--- START ---

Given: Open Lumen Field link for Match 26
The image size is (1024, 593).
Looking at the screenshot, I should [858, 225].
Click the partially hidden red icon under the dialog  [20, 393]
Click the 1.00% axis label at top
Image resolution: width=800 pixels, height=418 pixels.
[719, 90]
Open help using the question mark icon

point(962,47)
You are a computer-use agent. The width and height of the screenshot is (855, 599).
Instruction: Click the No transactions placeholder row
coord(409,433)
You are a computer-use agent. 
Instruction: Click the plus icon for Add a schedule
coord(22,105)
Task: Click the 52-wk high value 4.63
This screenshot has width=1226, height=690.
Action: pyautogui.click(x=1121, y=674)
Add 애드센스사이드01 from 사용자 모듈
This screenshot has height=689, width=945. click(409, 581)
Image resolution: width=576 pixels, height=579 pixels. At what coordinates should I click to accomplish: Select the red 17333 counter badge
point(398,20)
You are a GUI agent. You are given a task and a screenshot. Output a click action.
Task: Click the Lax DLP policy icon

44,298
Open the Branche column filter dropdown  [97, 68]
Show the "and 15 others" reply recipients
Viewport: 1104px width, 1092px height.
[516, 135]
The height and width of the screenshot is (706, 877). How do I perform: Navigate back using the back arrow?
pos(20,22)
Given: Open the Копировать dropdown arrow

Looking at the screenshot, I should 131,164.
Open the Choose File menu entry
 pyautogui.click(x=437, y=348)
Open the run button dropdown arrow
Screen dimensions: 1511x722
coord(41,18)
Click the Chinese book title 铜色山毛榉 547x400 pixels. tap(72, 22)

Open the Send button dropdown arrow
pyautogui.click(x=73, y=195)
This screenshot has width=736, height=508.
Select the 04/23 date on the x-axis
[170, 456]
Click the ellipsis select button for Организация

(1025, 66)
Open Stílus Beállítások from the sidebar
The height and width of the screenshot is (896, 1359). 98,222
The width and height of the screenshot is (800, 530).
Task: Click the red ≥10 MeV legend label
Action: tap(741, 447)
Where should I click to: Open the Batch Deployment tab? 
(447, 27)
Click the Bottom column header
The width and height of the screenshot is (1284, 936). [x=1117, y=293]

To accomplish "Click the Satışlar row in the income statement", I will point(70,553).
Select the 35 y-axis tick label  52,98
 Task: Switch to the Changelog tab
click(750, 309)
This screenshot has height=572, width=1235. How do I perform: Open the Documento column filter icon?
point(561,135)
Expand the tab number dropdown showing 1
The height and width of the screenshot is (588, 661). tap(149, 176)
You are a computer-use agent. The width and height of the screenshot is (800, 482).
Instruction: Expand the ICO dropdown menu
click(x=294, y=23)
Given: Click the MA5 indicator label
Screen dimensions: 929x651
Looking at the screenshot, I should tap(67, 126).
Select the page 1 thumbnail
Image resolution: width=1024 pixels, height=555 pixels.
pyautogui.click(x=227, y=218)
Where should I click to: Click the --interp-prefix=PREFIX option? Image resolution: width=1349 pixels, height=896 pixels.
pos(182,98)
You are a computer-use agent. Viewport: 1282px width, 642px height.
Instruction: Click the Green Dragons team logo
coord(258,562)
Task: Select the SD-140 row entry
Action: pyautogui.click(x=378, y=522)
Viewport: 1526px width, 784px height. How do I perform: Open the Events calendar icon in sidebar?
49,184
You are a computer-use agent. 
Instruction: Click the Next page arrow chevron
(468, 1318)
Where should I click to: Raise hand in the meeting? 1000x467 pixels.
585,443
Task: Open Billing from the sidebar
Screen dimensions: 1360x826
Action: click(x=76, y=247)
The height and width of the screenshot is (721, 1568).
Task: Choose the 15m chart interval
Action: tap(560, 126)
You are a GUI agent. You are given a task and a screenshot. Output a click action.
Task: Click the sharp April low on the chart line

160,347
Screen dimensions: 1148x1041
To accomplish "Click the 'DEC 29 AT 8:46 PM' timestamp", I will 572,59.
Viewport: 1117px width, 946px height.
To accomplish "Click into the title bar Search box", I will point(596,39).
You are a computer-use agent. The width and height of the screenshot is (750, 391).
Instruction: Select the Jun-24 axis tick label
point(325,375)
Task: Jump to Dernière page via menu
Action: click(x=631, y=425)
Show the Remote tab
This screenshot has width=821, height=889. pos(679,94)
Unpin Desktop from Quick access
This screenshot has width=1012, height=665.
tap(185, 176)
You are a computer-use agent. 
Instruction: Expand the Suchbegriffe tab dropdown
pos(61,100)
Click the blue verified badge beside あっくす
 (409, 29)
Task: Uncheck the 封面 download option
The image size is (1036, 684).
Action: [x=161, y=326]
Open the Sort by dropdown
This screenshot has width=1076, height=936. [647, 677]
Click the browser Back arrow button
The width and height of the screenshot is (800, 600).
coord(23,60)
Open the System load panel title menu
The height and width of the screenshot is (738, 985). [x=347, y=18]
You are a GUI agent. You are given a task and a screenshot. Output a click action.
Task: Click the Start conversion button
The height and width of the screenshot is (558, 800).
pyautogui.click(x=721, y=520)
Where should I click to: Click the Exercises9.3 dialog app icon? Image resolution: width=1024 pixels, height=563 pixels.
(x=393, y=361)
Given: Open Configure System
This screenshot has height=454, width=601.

--- END ---

◆ Directions:
The lines you need are those holding the word "will"; copy each of them from the material above.

◆ Response below:
To accomplish "Click the Satışlar row in the income statement", I will point(70,553).
To accomplish "Click the 'DEC 29 AT 8:46 PM' timestamp", I will 572,59.
To accomplish "Click into the title bar Search box", I will point(596,39).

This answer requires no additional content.